On Range Summary Queries

We study the query version of the approximate heavy hitter and quantile problems. In the former problem, the input is a parameter $\varepsilon$ and a set $P$ of $n$ points in $\mathbb{R}^d$ where each point is assigned a color from a set $C$, and we want to build a structure s.t. given any geometric range $\gamma$, we can efficiently find a list of approximate heavy hitters in $\gamma\cap P$, i.e., colors that appear at least $\varepsilon |\gamma \cap P|$ times in $\gamma \cap P$, as well as their frequencies with an additive error of $\varepsilon |\gamma \cap P|$. In the latter problem, each point is assigned a weight from a totally ordered universe and the query must output a sequence $S$ of $1+1/\varepsilon$ weights s.t. the $i$-th weight in $S$ has approximate rank $i\varepsilon|\gamma\cap P|$, meaning, rank $i\varepsilon|\gamma\cap P|$ up to an additive error of $\varepsilon|\gamma\cap P|$. Previously, optimal results were only known in 1D [WY11] but a few sub-optimal methods were available in higher dimensions [AW17, ACH+12]. We study the problems for 3D halfspace and dominance queries.

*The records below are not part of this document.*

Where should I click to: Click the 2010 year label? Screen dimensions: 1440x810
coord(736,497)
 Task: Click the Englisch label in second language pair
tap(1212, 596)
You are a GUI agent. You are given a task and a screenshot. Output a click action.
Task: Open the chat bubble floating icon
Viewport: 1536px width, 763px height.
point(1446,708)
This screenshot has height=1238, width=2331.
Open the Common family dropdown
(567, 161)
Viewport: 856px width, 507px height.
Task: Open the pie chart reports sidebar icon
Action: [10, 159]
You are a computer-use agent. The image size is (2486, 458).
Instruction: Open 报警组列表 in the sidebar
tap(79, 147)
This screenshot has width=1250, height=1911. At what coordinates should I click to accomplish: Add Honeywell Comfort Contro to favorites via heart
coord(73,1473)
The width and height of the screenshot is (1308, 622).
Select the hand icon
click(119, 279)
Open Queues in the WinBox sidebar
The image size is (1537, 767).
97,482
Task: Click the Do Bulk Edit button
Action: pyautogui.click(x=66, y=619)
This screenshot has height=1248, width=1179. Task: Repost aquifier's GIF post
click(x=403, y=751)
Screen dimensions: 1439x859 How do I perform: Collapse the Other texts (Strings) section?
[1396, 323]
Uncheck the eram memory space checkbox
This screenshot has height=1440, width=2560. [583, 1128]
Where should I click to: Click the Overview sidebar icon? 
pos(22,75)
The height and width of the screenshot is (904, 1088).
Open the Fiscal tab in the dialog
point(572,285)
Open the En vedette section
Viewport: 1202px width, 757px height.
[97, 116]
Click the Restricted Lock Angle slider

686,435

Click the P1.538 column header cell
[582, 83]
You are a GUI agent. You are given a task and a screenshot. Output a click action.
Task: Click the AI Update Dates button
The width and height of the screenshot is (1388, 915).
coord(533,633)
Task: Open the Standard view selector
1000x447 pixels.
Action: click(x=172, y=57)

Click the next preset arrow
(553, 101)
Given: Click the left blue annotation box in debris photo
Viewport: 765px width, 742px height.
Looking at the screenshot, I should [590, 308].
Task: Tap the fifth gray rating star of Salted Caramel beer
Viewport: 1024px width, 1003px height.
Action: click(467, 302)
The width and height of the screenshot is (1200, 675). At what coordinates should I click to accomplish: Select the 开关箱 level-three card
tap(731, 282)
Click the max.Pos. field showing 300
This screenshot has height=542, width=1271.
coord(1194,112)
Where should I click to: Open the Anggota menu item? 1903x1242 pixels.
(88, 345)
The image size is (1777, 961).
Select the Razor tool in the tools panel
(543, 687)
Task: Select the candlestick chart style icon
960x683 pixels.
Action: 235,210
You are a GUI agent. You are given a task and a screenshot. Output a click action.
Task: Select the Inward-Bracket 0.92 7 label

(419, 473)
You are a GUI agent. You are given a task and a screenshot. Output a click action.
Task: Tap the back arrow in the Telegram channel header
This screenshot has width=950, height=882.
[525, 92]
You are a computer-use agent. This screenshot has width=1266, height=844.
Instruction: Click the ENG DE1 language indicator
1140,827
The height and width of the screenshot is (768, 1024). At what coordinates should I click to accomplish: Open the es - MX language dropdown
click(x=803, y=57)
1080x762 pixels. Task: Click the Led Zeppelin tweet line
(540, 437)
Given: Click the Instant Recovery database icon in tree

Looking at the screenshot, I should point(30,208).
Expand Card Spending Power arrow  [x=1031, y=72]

We consider the real RAM model with integer registers of size $w=\Theta(\log n)$ bits. For dominance queries, we show optimal solutions for both heavy hitter and quantile problems: using linear space, we can answer both queries in time $O(\log n + 1/\varepsilon)$. Note that as the output size is $\frac{1}{\varepsilon}$, after investing the initial $O(\log n)$ searching time, our structure takes on average $O(1)$ time to find a heavy hitter or a quantile! For more general halfspace heavy hitter queries, the same optimal query time can be achieved by increasing the space by an extra $\log_w\frac{1}{\varepsilon}$ (resp. $\log\log_w\frac{1}{\varepsilon}$) factor in 3D (resp. 2D). By spending extra $\log^{O(1)}\frac{1}{\varepsilon}$ factors in time and space, we can also support quantile queries.

翻译：我们研究近似重击者和分位数问题的查询版本。在前一问题中，输入包含参数$\varepsilon$、集合$P$（由$\mathbb{R}^d$中$n$个点组成，每个点被赋予来自集合$C$的一种颜色），目标构建一种结构，使得对于任意几何范围$\gamma$，能高效找出$\gamma\cap P$中的近似重击者列表，即颜色在$\gamma\cap P$中出现至少$\varepsilon |\gamma \cap P|$次，并给出其频率（误差不超过$\varepsilon |\gamma \cap P|$）。在后一问题中，每个点被赋予一个来自全序全域的权重，查询需输出序列$S$（包含$1+1/\varepsilon$个权重），使得$S$中第$i$个权重的近似秩为$i\varepsilon|\gamma\cap P|$，即与真实秩$i\varepsilon|\gamma\cap P|$的误差不超过$\varepsilon|\gamma\cap P|$。此前，仅在一维情况下存在最优结果[WY11]，而高维空间中仅有少数次优方法[AW17, ACH+12]。我们研究三维半空间和支配查询下的这些问题。考虑实数RAM模型，整数寄存器大小为$w=\Theta(\log n)$比特。对于支配查询，我们给出重击者和分位数问题的最优解：使用线性空间，可在$O(\log n + 1/\varepsilon)$时间内回答两类查询。值得注意的是，由于输出大小为$\frac{1}{\varepsilon}$，在投入初始$O(\log n)$搜索时间后，我们的结构平均需要$O(1)$时间找到一个重击者或分位数！对于更一般的半空间重击者查询，通过将空间增加$\log_w\frac{1}{\varepsilon}$（三维）或$\log\log_w\frac{1}{\varepsilon}$（二维）因子，可实现相同的查询时间最优性。若额外增加时间和空间的$\log^{O(1)}\frac{1}{\varepsilon}$因子，还可支持分位数查询。